▸ **RECORDS SHOWN**:
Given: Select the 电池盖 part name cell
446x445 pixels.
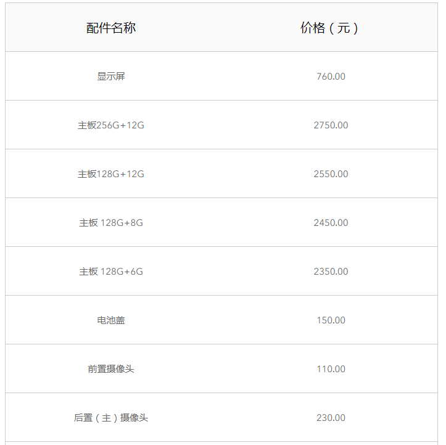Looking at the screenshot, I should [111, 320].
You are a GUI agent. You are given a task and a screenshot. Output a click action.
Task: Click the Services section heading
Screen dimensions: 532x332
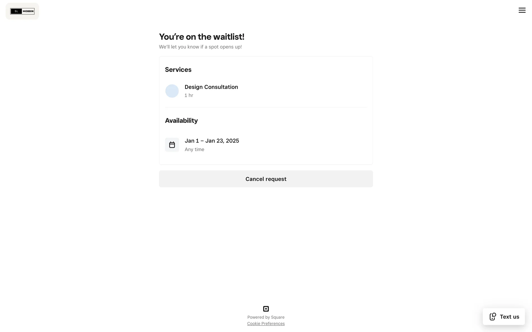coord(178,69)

* * *

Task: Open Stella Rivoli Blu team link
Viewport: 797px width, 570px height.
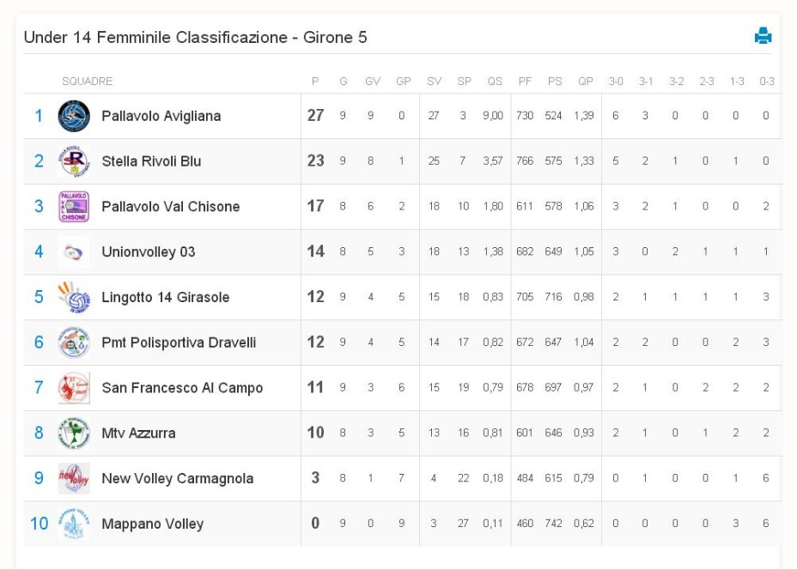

---

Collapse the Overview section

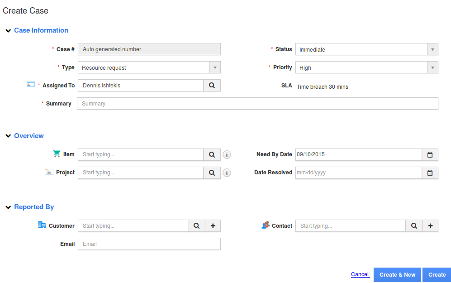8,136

▸ **EXERCISE DIRECTIONS**: Once you find the line with "Task: Open Stella Rivoli Blu team link" above, print it and every line after it up to and including the line with "Viewport: 797px width, 570px height.", exactly as written and nothing else.

▸ **OUTPUT FOR THIS TASK**:
Task: Open Stella Rivoli Blu team link
Viewport: 797px width, 570px height.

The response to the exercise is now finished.